Action item -> Repeat exactly, and only, the lines below starting at the line that contains "Open the Terms link" and ending at the line that contains "This screenshot has height=651, width=1366.", inclusive of both.
=======
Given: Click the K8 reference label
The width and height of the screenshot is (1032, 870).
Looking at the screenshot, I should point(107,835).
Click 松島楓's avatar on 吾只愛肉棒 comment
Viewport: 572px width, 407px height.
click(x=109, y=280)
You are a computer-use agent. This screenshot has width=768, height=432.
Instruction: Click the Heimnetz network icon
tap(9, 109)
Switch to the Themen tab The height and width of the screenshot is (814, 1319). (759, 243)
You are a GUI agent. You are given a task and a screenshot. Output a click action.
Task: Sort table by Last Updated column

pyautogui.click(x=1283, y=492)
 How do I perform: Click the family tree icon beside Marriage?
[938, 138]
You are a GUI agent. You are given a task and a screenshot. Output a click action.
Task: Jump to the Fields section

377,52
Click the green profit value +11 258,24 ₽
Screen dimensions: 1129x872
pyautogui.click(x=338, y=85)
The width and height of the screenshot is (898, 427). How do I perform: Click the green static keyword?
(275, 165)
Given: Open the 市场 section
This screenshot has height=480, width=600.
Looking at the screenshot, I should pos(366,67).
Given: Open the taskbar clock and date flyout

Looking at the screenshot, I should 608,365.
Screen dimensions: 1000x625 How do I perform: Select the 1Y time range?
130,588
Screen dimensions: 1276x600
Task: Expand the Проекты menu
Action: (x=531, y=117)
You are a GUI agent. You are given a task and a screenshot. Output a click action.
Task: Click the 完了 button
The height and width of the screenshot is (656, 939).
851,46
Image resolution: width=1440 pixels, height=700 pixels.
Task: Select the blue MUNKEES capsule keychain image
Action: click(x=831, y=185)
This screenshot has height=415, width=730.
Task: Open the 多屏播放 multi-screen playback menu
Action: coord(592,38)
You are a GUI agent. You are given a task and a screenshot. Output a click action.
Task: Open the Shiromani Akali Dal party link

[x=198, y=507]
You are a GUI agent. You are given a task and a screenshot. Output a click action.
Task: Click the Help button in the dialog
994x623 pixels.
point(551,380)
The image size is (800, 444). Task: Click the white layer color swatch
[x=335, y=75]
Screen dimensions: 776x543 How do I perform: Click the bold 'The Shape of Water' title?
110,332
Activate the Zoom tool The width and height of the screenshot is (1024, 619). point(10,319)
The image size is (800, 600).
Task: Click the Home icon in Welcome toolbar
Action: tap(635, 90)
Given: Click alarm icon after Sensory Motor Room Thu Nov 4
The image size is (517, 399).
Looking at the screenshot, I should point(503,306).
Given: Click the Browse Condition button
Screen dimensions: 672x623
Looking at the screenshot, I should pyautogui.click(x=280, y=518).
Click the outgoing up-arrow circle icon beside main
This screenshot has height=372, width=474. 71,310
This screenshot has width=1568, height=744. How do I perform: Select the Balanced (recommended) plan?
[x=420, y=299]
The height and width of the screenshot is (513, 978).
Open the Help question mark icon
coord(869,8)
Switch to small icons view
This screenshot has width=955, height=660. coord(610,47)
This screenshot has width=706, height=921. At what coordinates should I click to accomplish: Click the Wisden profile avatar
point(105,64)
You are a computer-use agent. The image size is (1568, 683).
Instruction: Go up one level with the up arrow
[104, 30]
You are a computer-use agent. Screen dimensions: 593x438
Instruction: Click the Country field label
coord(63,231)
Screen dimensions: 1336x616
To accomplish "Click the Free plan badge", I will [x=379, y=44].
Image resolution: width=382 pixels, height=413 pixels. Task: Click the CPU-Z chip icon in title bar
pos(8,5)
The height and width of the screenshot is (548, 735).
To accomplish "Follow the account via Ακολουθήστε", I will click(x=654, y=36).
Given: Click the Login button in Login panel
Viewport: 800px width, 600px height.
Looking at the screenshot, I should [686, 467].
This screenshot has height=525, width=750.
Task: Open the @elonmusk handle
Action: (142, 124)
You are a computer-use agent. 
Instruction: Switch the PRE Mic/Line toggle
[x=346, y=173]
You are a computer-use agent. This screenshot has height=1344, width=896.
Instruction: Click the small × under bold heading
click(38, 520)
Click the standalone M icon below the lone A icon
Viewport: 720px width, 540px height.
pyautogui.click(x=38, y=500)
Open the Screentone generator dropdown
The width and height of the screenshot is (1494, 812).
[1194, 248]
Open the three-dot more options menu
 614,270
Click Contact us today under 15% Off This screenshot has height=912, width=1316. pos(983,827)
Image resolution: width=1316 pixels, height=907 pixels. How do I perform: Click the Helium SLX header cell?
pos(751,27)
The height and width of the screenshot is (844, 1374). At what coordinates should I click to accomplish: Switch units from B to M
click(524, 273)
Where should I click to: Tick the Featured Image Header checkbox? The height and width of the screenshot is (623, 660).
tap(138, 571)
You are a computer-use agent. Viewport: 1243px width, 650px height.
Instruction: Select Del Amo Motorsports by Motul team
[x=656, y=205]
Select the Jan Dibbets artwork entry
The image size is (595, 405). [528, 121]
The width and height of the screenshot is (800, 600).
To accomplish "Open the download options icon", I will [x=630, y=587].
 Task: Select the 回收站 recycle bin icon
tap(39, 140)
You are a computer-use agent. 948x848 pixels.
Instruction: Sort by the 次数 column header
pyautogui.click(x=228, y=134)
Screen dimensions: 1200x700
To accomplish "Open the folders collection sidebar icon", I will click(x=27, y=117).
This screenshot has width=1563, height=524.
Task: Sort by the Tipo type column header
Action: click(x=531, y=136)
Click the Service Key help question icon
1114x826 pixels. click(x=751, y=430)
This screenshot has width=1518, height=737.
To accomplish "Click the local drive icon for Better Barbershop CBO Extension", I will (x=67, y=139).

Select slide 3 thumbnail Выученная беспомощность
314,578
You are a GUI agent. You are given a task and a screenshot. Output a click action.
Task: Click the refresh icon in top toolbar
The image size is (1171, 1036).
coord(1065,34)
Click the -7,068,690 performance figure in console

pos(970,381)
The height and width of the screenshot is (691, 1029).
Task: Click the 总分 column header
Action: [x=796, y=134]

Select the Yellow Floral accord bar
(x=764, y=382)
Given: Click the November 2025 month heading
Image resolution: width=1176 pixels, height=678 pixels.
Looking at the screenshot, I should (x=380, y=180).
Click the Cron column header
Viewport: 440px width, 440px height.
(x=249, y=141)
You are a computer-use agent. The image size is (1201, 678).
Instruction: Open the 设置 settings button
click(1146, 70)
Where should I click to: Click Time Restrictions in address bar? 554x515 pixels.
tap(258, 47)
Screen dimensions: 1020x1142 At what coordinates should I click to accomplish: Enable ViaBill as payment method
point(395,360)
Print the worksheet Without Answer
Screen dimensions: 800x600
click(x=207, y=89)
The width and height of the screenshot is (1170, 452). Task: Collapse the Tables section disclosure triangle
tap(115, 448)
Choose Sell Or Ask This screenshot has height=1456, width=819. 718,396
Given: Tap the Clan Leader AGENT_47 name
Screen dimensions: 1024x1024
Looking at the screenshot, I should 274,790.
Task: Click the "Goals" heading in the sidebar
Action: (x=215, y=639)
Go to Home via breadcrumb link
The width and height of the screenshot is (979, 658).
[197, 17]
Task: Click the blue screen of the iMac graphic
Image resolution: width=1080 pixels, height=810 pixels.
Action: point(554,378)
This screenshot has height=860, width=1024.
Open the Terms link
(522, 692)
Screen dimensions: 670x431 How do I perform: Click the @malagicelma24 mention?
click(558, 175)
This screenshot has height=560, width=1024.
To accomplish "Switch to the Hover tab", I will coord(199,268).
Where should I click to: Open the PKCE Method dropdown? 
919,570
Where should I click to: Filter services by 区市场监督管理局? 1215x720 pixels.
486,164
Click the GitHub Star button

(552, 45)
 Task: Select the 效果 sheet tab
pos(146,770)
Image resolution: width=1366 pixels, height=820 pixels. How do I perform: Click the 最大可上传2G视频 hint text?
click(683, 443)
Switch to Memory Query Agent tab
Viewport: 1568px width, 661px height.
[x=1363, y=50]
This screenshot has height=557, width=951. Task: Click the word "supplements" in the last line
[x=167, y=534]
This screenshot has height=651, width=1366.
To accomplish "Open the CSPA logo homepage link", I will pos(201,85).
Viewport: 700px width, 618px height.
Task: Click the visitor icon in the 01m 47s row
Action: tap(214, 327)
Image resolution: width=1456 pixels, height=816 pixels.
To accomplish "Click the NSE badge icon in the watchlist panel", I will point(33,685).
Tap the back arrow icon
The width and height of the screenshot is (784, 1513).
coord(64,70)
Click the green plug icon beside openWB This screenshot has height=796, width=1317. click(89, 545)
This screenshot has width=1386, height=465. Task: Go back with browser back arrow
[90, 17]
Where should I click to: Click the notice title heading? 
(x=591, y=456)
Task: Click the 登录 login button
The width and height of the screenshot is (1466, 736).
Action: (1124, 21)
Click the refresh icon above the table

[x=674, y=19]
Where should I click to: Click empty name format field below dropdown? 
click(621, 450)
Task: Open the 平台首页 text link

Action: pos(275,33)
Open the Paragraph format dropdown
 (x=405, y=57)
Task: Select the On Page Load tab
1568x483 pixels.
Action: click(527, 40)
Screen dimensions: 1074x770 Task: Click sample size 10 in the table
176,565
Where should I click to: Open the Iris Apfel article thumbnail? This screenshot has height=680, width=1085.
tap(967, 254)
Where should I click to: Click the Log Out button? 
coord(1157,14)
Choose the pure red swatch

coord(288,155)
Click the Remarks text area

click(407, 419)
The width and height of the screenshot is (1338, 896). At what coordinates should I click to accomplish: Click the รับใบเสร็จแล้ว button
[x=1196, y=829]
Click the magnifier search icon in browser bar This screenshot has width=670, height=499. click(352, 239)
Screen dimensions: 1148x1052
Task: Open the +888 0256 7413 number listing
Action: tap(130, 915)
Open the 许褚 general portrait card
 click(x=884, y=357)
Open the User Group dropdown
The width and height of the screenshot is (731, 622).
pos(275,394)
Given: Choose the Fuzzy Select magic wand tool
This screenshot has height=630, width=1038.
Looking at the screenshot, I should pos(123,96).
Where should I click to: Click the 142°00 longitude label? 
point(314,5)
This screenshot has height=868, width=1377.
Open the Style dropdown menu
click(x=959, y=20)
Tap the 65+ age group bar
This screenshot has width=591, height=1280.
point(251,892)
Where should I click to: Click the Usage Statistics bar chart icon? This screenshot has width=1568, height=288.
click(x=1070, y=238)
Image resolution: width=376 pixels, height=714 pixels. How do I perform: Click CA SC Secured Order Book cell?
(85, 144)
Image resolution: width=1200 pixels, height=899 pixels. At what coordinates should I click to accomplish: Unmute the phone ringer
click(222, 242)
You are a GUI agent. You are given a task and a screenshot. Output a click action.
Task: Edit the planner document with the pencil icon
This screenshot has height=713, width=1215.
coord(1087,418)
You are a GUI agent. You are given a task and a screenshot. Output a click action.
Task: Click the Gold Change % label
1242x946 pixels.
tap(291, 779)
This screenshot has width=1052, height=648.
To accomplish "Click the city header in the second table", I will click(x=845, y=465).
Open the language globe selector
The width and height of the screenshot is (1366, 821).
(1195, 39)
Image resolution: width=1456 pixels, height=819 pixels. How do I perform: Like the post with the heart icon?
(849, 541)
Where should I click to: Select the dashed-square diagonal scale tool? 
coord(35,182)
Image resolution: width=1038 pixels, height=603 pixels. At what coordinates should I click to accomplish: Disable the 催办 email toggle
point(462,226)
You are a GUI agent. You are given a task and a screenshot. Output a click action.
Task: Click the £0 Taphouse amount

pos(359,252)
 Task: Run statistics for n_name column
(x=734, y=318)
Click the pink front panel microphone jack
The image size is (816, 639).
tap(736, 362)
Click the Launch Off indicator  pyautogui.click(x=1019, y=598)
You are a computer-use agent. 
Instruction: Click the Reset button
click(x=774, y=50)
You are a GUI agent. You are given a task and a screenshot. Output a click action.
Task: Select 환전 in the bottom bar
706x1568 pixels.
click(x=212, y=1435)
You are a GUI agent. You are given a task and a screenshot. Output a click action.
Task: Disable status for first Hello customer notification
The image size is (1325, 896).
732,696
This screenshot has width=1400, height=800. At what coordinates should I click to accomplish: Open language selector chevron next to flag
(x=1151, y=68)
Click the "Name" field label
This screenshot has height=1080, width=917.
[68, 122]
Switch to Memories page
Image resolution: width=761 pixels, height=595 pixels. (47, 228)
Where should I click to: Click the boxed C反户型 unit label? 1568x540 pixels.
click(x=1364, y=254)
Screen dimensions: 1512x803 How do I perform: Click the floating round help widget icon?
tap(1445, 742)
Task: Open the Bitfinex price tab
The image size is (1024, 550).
=======
Result of the task ->
Open the Terms link
(522, 692)
Screen dimensions: 670x431 How do I perform: Click the @malagicelma24 mention?
click(558, 175)
This screenshot has height=560, width=1024.
To accomplish "Switch to the Hover tab", I will coord(199,268).
Where should I click to: Open the PKCE Method dropdown? 
919,570
Where should I click to: Filter services by 区市场监督管理局? 1215x720 pixels.
486,164
Click the GitHub Star button

(552, 45)
 Task: Select the 效果 sheet tab
pos(146,770)
Image resolution: width=1366 pixels, height=820 pixels. How do I perform: Click the 最大可上传2G视频 hint text?
click(683, 443)
Switch to Memory Query Agent tab
Viewport: 1568px width, 661px height.
[x=1363, y=50]
This screenshot has height=557, width=951. Task: Click the word "supplements" in the last line
[x=167, y=534]
This screenshot has height=651, width=1366.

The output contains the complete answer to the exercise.